Mar 4, 2007

WIAA to ban booing?

A ban on booing is a bad idea. Granted, some high school fans can be pretty obnoxious--just like college fans. And professional sports fans. (They, unlike other professionals, pay for the privilege. Uniforms and benefits vary.)

This should be handled at a school or league level, though. I'll defer to the expert on this one, but I'm pretty sure refs already have the authority to call a technical foul or call off a contest when the crowd becomes too disruptive or unruly.

Interesting is the reasoning provided by the WIAA director:
The association director Mike Colbrese blames rude fans for the dwindling number of people who want to be coaches and officials.
Hmm... again, I'll ask the expert for comment, but I'd guess that labyrinthine regulations, pressure from high-powered parents, hyperlitigiousness, crappy pay, administrative tangles, and sore knees are bigger factors than fan follies.

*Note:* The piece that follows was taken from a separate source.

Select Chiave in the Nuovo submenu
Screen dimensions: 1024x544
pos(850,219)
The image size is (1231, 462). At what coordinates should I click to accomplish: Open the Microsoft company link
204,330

Update: Steve Kelley is anti-ban.

2 comments:

BloggingRef said...

I can answer your questions:

On the matter of T's and forfeits for fan misbehavior, you're half right. A ref can call a T for fan behavior. This is, however, a terrible idea. To quote the NFHS basketball casebook, rule 5.4.1, which deals with unruly fans:

"The officials must ask game management or home management to control the spectators. The officials have authority to charge a technical foul(s) if it can be determined which team's spectators are involved. However, much discretion is necessary in this case and the officials must be aware that a technical foul(s) on spectators usually leads to more problems."

So a T on a fan is a terrible idea. Telling the AD or game administrator to toss the butthead (who is, 95% of the time, a parent and not a student) is the way to go.

And the same rule, by the way, says that there cannot be a forfeit due to fan behavior--only a suspended game.

To address your other question, NASO (the National Association of Sports Officials, who produce the excellent -Referee- Magazine) found in a 2001 study that officials who quit cited "poor sportsmanship by spectators" as a reason for leaving most often (76% listed this reason). It comes in ahead of "poor sportsmanship by coaches and players" (68%), "family issues" and "career demands" (65% each). So Colbrese is right. Treat people like crap, and a good number don't want to ref anymore--and many don't even want to start (recruitment is way harder than retention). How can this be a surprise?

I'm not an advocate of banning booing, but fans--especially parents--are often horrible. (And often doesn't mean occasionally. It means often.) If a school is tolerating crappy behavior, it's not teaching its kids some important citizenship lessons. If a state-level hammer is needed to knock those schools into line, so be it.

Jim Anderson said...

That's why I defer to the experts.

I'd be curious if the same reasons are cited by coaches. I could definitely see why officials would say that--having to stand there game in and game out and nonchalantly tolerate abuse would get tiresome.